TASK ITEM
Return each line of the listing in which the word "computer" appears.

*****

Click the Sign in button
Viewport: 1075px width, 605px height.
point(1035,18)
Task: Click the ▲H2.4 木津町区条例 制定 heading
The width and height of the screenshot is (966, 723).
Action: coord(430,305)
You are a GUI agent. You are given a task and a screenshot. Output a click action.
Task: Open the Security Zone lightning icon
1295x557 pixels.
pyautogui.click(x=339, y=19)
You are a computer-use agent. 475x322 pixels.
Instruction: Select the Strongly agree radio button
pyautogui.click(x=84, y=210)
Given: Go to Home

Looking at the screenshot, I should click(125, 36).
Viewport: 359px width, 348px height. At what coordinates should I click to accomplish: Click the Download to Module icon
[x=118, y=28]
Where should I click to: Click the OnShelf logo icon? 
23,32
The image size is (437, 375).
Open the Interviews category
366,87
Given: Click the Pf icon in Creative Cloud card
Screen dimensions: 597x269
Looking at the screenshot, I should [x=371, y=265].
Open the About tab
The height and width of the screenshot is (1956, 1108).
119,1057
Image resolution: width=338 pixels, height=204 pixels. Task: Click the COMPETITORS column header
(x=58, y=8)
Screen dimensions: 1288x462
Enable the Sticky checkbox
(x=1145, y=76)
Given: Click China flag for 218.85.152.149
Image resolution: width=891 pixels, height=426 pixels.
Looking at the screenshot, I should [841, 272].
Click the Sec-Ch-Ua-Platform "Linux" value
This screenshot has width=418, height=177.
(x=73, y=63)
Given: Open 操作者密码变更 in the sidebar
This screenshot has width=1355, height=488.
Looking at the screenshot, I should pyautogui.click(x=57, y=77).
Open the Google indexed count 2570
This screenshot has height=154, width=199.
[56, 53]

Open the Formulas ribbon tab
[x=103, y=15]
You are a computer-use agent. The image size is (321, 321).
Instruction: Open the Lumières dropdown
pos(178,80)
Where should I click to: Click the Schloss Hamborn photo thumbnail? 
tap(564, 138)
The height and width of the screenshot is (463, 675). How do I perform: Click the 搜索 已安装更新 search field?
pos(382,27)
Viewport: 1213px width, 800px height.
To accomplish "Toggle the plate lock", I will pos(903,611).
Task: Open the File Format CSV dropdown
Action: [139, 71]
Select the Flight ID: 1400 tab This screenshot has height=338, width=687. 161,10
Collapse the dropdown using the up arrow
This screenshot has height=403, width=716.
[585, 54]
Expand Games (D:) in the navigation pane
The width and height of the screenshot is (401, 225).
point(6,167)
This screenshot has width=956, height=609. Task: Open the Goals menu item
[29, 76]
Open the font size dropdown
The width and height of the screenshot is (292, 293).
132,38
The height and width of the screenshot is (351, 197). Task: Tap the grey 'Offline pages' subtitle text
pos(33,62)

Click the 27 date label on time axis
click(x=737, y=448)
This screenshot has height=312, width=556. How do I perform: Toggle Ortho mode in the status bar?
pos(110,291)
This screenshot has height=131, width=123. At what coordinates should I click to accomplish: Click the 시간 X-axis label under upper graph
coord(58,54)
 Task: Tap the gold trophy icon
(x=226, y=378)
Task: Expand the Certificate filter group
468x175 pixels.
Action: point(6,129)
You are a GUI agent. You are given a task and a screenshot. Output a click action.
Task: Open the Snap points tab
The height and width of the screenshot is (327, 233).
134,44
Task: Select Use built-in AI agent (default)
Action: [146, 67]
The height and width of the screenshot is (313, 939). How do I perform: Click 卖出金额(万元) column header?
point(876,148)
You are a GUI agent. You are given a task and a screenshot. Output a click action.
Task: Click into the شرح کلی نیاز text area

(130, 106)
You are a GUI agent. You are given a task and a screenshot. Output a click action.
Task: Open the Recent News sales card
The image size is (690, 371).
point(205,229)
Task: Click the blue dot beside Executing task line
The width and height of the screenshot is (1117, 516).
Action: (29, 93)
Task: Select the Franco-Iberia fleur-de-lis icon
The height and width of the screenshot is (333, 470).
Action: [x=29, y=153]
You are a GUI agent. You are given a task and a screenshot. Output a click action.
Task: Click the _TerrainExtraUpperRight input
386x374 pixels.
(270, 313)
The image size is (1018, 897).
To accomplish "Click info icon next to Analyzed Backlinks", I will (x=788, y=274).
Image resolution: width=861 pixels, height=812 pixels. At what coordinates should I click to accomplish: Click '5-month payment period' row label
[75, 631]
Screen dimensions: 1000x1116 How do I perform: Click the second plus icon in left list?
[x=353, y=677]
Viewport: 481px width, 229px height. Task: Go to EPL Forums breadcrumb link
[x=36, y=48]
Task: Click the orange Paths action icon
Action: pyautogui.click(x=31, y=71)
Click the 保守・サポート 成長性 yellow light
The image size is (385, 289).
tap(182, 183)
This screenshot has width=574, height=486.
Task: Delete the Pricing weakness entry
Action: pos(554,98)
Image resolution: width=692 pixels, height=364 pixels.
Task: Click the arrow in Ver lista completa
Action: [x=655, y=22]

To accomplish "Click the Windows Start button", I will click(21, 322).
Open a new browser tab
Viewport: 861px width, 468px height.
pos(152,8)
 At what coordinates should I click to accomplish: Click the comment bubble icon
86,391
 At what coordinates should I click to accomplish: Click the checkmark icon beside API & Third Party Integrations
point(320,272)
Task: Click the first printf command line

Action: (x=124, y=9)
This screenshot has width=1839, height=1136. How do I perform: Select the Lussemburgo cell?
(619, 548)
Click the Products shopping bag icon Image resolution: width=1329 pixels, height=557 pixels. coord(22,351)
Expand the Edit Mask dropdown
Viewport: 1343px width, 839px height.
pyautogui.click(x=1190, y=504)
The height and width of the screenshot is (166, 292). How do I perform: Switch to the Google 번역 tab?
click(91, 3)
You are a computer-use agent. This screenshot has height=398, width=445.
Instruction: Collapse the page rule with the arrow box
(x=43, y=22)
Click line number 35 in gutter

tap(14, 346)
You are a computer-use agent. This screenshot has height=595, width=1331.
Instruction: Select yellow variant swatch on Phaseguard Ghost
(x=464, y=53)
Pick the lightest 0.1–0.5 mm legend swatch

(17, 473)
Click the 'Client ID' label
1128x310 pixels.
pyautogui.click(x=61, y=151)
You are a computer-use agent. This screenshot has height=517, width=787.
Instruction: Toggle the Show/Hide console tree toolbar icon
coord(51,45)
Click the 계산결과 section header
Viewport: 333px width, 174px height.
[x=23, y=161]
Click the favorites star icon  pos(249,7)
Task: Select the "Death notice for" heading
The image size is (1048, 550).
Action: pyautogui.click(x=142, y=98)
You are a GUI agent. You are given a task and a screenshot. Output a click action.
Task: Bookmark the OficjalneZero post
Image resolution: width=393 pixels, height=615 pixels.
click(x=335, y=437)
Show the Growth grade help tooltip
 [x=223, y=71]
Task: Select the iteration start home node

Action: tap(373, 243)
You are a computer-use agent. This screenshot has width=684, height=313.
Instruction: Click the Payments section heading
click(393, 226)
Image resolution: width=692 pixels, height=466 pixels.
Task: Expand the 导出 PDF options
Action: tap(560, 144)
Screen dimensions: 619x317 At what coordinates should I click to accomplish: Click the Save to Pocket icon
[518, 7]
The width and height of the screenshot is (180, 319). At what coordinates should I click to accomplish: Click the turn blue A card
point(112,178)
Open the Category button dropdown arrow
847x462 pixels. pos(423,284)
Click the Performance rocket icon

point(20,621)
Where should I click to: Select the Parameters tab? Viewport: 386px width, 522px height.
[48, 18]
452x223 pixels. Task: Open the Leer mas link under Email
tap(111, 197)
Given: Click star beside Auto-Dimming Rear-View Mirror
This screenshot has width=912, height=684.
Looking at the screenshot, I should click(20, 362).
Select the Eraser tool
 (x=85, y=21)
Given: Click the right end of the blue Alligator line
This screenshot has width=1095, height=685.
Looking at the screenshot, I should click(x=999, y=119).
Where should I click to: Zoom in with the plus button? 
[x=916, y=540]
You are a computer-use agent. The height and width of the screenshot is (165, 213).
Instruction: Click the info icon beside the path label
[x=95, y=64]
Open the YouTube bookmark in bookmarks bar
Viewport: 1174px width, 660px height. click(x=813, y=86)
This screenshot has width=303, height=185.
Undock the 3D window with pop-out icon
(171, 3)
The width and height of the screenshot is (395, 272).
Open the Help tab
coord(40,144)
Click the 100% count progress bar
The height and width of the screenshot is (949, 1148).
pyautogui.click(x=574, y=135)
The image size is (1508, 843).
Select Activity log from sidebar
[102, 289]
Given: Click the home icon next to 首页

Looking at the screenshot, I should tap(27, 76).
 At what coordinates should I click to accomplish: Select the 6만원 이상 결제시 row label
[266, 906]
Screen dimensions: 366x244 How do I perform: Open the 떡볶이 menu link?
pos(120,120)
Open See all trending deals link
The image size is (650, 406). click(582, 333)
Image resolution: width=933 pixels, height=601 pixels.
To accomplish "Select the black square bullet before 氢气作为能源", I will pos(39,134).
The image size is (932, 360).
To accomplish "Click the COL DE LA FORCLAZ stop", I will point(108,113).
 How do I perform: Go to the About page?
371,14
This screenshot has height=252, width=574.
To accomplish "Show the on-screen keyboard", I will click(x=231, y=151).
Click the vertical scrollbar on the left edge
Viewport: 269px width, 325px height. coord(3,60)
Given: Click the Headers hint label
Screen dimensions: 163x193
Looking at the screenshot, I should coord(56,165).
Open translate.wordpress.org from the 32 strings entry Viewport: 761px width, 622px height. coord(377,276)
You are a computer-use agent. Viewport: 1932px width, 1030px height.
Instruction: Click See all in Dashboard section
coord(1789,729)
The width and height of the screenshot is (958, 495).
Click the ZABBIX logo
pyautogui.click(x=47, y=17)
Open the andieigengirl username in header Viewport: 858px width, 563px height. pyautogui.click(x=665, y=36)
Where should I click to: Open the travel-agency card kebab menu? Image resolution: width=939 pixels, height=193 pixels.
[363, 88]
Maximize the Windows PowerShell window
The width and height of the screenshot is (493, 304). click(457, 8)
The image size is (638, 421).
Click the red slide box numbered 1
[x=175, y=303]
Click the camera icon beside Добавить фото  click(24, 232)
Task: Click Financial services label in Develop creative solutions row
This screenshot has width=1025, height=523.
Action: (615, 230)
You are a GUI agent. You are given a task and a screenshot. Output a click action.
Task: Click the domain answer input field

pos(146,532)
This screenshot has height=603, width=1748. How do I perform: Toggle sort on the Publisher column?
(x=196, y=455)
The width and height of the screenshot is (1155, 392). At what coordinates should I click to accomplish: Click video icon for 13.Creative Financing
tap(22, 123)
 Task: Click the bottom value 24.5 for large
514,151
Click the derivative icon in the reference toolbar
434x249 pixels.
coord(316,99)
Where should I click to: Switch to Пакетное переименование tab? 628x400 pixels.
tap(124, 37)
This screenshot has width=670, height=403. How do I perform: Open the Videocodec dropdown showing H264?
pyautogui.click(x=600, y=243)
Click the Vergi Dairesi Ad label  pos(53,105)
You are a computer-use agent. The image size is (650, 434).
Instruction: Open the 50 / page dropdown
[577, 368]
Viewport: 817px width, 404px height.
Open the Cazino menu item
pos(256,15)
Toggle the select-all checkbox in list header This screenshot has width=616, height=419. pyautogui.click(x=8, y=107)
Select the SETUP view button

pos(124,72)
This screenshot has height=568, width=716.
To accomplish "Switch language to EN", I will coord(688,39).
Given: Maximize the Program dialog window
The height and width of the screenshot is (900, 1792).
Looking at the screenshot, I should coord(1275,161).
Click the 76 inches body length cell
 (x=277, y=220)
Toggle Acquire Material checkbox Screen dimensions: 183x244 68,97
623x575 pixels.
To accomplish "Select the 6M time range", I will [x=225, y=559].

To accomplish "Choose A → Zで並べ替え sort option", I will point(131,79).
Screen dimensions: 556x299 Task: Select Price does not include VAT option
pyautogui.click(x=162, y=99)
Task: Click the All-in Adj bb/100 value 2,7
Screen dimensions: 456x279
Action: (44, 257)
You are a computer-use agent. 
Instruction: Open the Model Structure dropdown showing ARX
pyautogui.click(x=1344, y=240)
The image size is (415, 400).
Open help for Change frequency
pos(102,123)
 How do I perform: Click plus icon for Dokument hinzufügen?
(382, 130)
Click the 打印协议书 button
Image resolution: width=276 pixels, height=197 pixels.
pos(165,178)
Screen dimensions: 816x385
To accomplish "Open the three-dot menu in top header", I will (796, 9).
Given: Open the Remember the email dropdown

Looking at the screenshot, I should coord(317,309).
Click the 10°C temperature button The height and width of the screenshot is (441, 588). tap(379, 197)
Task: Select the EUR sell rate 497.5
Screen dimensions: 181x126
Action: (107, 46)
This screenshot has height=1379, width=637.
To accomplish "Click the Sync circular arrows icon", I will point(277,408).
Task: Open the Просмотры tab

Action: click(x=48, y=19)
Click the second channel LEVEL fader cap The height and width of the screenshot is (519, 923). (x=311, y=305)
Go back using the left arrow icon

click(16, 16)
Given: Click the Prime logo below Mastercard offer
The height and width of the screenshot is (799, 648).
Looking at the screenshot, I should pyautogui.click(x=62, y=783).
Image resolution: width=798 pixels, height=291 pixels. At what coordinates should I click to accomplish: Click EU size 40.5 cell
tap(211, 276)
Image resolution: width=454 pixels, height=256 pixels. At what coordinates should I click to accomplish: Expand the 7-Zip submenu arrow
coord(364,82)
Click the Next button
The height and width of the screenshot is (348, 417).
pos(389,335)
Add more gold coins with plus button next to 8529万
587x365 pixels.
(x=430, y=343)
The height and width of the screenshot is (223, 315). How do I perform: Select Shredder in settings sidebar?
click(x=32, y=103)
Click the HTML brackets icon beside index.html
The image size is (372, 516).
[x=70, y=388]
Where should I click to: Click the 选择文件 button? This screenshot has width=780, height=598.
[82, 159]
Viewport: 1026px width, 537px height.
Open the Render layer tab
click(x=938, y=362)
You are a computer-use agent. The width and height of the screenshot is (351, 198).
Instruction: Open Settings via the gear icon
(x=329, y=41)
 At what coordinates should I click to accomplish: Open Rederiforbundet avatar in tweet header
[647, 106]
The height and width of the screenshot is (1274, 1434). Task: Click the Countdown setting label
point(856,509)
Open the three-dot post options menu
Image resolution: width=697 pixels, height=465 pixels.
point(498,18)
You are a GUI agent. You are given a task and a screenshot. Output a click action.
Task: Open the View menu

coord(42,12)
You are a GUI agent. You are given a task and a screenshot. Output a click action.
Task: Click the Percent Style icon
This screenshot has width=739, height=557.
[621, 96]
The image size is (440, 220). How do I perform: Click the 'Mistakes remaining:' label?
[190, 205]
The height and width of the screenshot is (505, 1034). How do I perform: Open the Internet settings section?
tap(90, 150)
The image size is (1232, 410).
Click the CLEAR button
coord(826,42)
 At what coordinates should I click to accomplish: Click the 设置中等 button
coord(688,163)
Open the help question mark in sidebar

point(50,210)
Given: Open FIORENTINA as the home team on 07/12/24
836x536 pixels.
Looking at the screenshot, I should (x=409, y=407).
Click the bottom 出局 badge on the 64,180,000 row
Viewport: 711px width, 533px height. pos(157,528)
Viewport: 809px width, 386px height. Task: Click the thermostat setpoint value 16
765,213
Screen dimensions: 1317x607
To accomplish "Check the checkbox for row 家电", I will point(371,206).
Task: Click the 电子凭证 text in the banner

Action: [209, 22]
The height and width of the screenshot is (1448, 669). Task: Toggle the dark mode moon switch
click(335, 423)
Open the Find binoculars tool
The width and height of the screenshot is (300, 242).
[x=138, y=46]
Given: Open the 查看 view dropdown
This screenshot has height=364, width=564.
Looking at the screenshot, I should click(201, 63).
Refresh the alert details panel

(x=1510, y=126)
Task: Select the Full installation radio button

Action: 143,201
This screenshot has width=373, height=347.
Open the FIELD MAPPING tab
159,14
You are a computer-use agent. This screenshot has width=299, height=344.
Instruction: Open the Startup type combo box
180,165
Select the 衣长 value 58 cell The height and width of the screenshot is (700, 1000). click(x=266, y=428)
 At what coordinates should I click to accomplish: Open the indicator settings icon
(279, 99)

*****

EXERCISE RESULT
You are a computer-use agent. 475x322 pixels.
You are a computer-use agent. The image size is (321, 321).
You are a computer-use agent. This screenshot has height=398, width=445.
You are a computer-use agent. This screenshot has height=595, width=1331.
You are a computer-use agent. This screenshot has height=517, width=787.
You are a computer-use agent. This screenshot has width=684, height=313.
You are a computer-use agent. The height and width of the screenshot is (165, 213).
You are a computer-use agent. Viewport: 1932px width, 1030px height.
You are a computer-use agent. The image size is (650, 434).
You are a computer-use agent. 
You are a computer-use agent. The width and height of the screenshot is (351, 198).
You are a computer-use agent. This screenshot has width=299, height=344.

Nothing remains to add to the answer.